The long-distance operating demands of the NATO campaign in Libya have prompted the UK to consider accelerating the introduction of its Airbus A330 Voyager fleet's air-to-air refuelling (AAR) capability.

Under plans set out in the Future Strategic Tanker Aircraft programme, the UK's first use of the Voyager fleet was to be focussed on air transport duties, before progressing to the delivery of full refuelling services estimated to begin in late 2014.

 Voyager Bournemouth - Cobham Aviation Services
© Cobham Aviation Services
The first A330 to undergo modification as a tanker in the UK touched down in Bournemouth on 26 August

But with Royal Air Force Vickers VC10s currently being required to fly 10h sorties in support of the UK's Operation Ellamy activity over Libya - and also due to leave use from 2013 - consideration has been given to bringing the plan forward.

"We were starting to look at if the Libya operation had been continuing, to slightly re-jig the [crew] conversion programme to put a greater focus on to bringing air refuelling capability in as the first part," said Air Marshal Kevin Leeson, Chief of Materiel (Air).

"The efficient route is to get the aeroplane fully into the air transport role first, with our crews converted, and then bring AAR in afterwards.
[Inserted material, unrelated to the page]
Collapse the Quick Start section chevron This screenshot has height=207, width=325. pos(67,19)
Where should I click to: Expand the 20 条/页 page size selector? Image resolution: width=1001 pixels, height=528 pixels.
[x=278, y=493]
But we are poised to respond to however events go in the Libya campaign."

 VC10 Trapani - Crown Copyright
© Crown Copyright
Royal Air Force VC10s have been flying 10h missions in support of the Libya campaign

AirTanker consortium chief executive Phill Blundell said: "We've had discussions around trying to accelerate the air-to-air refuelling element, because of the constraints that they've had in Libya, which we can do.

"It's not a capability issue on the aircraft. When the Voyager gets accepted into service it'll be as a tanker, aero-medical evacuation and transport aircraft. The limitation on what we use the aircraft for is actually the training programme to familiarise the air crew."

AirTanker has already opened a training school for the Voyager at RAF Brize Norton in Oxfordshire, with the programme's first of 14 aircraft - one of two to have been converted in Spain by Airbus Military - due to enter use on 1 November. A simulator for the tanker/transport should arrive at the site in about 12 months time.

"We have made enormous steps over the three and a half years since the [private finance initiative] contract was signed," Blundell said during a delivery ceremony for the first A330-200-based Voyager to enter conversion at Cobham Aviation Services' Bournemouth airport site in Dorset, UK.

"This is anything but just a new aircraft programme. This is something very new, innovative and different in the development of the service," he said.